For the love of lilies
In the 1980s, the company broadened its range and began growing lilies and now produces roughly 1.5 million of the vivacious blooms each year.
“Our main focus are classic Oriental lilies,” says Jo, “these include hybrids such as OT lilies, which have huge flower heads, and range from white, pale pink through to dark magenta; the scent is astounding. We also grow LA lilies, an asiatic hybrid, these flowers have a tamer scent and are available in a much more extensive colour scheme.

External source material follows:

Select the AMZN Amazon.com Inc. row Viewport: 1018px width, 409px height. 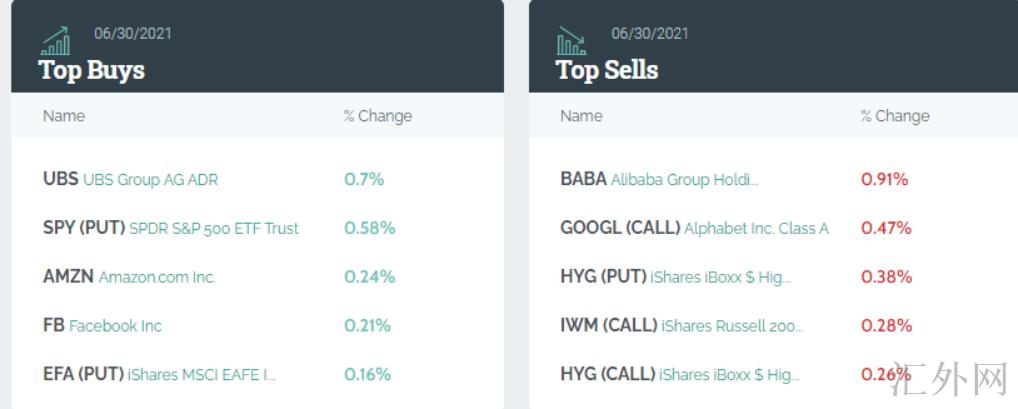click(x=129, y=277)
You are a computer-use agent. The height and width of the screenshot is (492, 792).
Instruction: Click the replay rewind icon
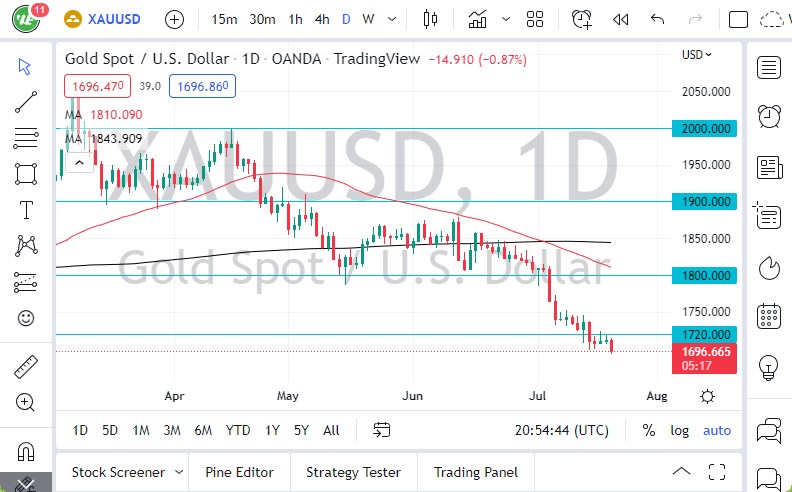pos(621,19)
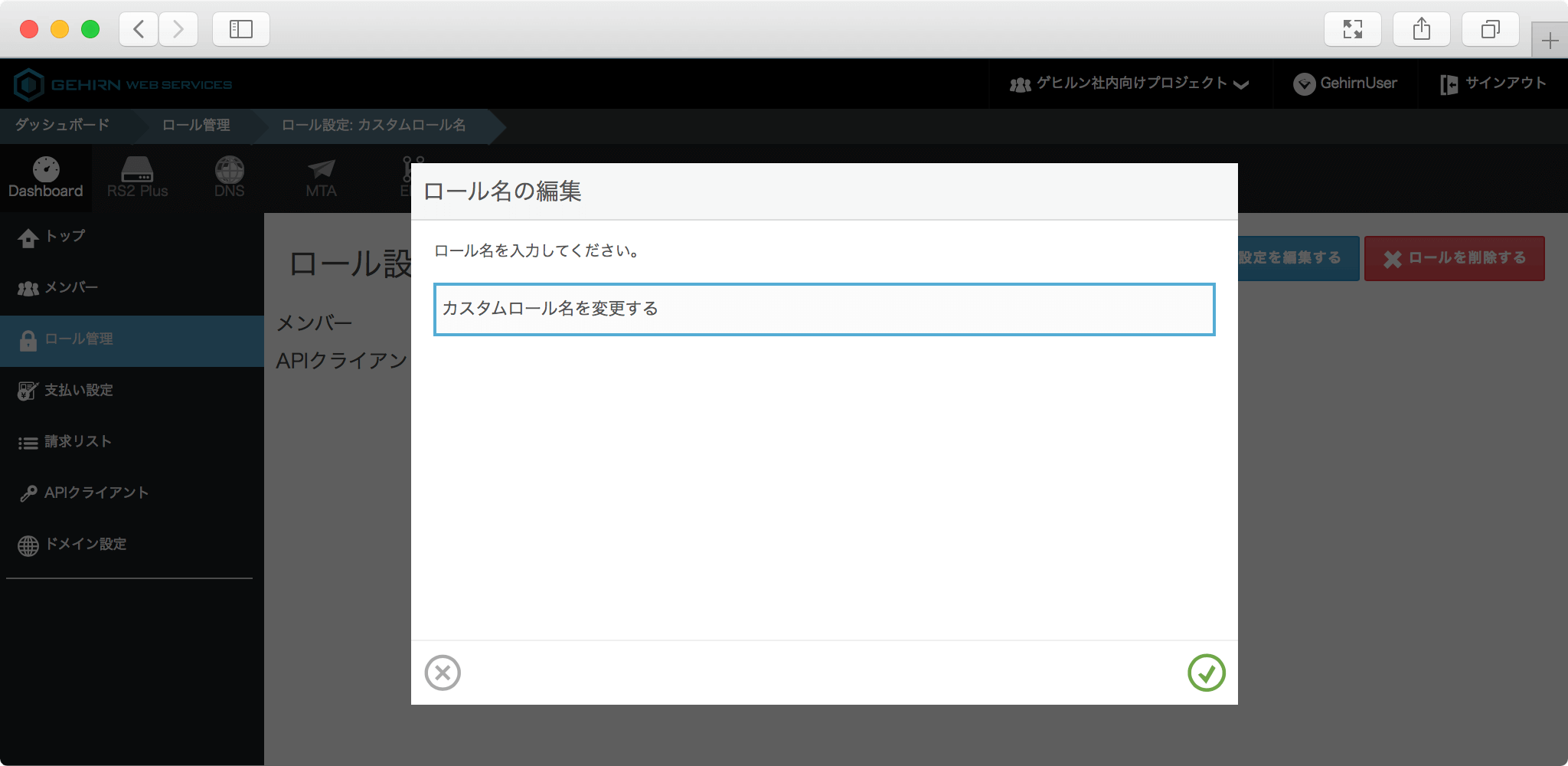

“We grow all these types to fulfil all areas of the lily market, from the premium and events market, to the more humble bunch of lilies to go in your kitchen. We offer a variety of colours too, you’ll be amazed at what lilies have to offer, with lots of new varieties, even some that are pollen-free. Our tulip growing season runs from December to May and our lily season from May to December, so we can pick a flower 365 days of the year!”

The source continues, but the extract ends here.